▶ [Problem to solve] Please return the lines below verbatim, beginning at the one that has "Image resolution: width=301, height=2576." and stopping after the one that has "[Planche Montessori Eléphant] (77, 1120)", and add no other lines.

(Stored records)
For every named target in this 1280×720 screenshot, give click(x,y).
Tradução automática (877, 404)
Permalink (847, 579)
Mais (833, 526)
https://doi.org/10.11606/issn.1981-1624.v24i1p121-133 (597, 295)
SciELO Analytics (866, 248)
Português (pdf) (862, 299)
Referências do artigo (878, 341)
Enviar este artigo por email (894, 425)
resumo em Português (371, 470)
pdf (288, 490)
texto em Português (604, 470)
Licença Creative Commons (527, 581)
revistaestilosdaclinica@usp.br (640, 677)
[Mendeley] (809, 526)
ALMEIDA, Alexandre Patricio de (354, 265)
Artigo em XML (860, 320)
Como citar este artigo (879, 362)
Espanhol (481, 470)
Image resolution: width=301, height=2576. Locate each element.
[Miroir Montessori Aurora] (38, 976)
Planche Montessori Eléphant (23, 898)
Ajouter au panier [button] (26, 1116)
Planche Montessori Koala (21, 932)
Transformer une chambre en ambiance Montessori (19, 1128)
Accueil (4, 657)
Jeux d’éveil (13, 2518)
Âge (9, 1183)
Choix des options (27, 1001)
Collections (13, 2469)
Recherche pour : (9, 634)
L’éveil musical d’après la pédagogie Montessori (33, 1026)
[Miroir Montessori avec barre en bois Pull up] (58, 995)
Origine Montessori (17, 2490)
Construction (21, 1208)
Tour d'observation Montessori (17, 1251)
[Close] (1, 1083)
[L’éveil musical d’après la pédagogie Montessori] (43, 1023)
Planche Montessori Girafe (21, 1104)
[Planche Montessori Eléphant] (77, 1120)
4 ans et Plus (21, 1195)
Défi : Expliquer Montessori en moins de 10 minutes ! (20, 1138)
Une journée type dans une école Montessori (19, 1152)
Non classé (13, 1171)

▶ [Output of the exercise]
Image resolution: width=301, height=2576. Locate each element.
[Miroir Montessori Aurora] (38, 976)
Planche Montessori Eléphant (23, 898)
Ajouter au panier [button] (26, 1116)
Planche Montessori Koala (21, 932)
Transformer une chambre en ambiance Montessori (19, 1128)
Accueil (4, 657)
Jeux d’éveil (13, 2518)
Âge (9, 1183)
Choix des options (27, 1001)
Collections (13, 2469)
Recherche pour : (9, 634)
L’éveil musical d’après la pédagogie Montessori (33, 1026)
[Miroir Montessori avec barre en bois Pull up] (58, 995)
Origine Montessori (17, 2490)
Construction (21, 1208)
Tour d'observation Montessori (17, 1251)
[Close] (1, 1083)
[L’éveil musical d’après la pédagogie Montessori] (43, 1023)
Planche Montessori Girafe (21, 1104)
[Planche Montessori Eléphant] (77, 1120)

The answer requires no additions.